Redshift instance types

Amazon Redshift offers a variety of node types to support different workloads and performance requirements:

RA3 node types: These are the latest generation of Amazon Redshift node types, and they offer the ability to scale compute and storage independently. RA3 node types are suitable for workloads that require both high-performance computing and high-capacity storage. They are available in both single-node and multi-node configurations. The RA3 node is a technology that allows independent computing and storage scaling. It utilizes Redshift Managed Storage (RMS) as its resilient storage layer, providing virtually limitless storage capacity where data is committed back to Amazon S3. This allows for new functionalities, such as data sharing, where RMS can be used as shared storage across numerous clusters.
Dense Compute (DC) node types: These node types are designed for high-performance computing and are suitable for workloads that require fast query performance, such as data warehousing and business intelligence. DC node types offer a balance of CPU, memory, and storage, and are available in both single-node and multi-node configurations.

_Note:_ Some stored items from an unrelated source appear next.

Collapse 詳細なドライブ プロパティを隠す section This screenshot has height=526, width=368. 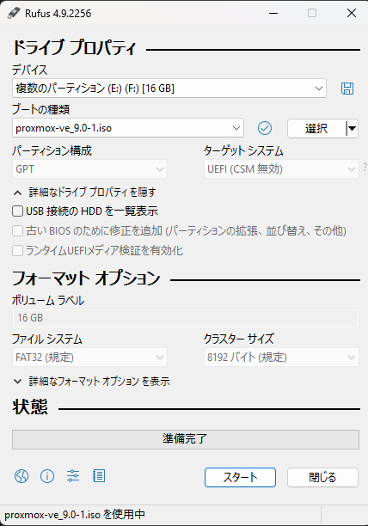coord(84,193)
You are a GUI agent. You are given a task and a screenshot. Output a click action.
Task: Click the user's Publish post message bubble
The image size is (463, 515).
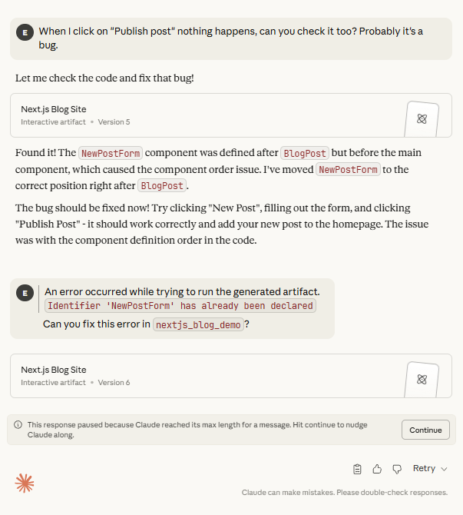click(230, 38)
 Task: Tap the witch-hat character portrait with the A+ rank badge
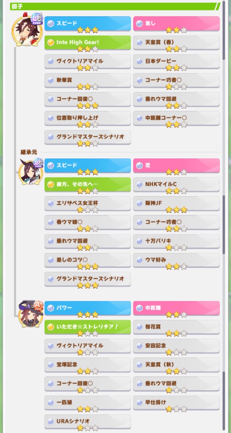(31, 314)
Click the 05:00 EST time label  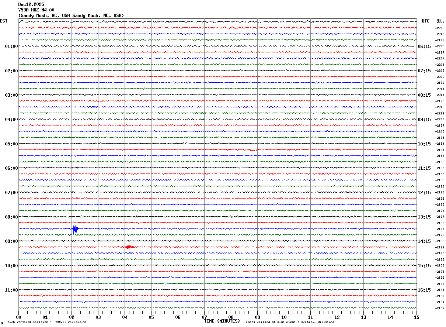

The following table shows details of the latest Redshift instance types:

Node Type	Instance type	Disk type	Size	Memory	# CPUs	# Slices
RA3	ra3.xlplus	RMS	Scales to 32 TB	32 GiB	4	2
	ra3.4xlarge	RMS	Scales to 128 TB	96 GiB	12	4
	ra3.16xlarge	RMS	Scales to 128 TB	384 GiB	48	16
Compute Optimized	dc2.large	SSD	160 GB	16 GiB	2	2
Compute Optimized	dc2.8xlarge	SSD	2.56 TB	244 GiB	32	16

Table 11.1: Comparison between Redshift instance types

Redshift launched with Dense Storage (DS) nodes, but those are on the path to deprecation now. DS nodes are optimized for high-capacity storage and are suitable for workloads that require large amounts of data, such as data lakes and big data analytics.

A Redshift cluster can have up to 128 ra3.16xlarge nodes, which is 16 petabytes of managed storage. When you have a data warehouse storing such a massive amount of data, you want to make sure it can scale and provide query performance. The following are some key Redshift features:

Redshift Concurrency Scaling – Redshift Concurrency Scaling is a feature that automatically adjusts cluster capacity to handle unexpected spikes in user demand, allowing thousands of users to work simultaneously without any degradation in performance.
Advanced Query Accelerator (AQUA) – A hardware-level cache that takes performance to the next level, accelerating query speed up to 10x.
Redshift federated queries – Allow you to combine data from multiple data sources and query it as if it were all stored in a single Amazon Redshift database. This is useful if you have data stored in different data stores, such as Amazon S3, Amazon RDS, or even other Amazon Redshift clusters, and you want to analyze the data using Amazon Redshift.
Automatic workload management (WLM) – Provides fine-grained control like query monitoring rules to promote or demote query priorities at execution time based on certain runtime metrics, for example, the queue wait, execution time, CPU usage, and so on.
Elastic resize – Enables the in-place addition or removal of nodes to/from existing clusters within a few minutes.
Auto-vacuum – Monitors changes to your workload and automatically reclaims disk space occupied by rows affected by UPDATE and DELETE operations.
Redshift Advisor – Continuously monitors and automatically provides optimization recommendations.
Redshift Query Editor – Web-based query interface to run single SQL statement queries in an Amazon Redshift cluster directly from the AWS Management Console.
Redshift ML – Amazon Redshift ML is a feature of Amazon Redshift that allows you to use SQL to build and train ML models on data stored in an Amazon Redshift cluster. With Redshift ML, you can use standard SQL statements to create and train ML models without having to learn a new programming language or use specialized ML libraries.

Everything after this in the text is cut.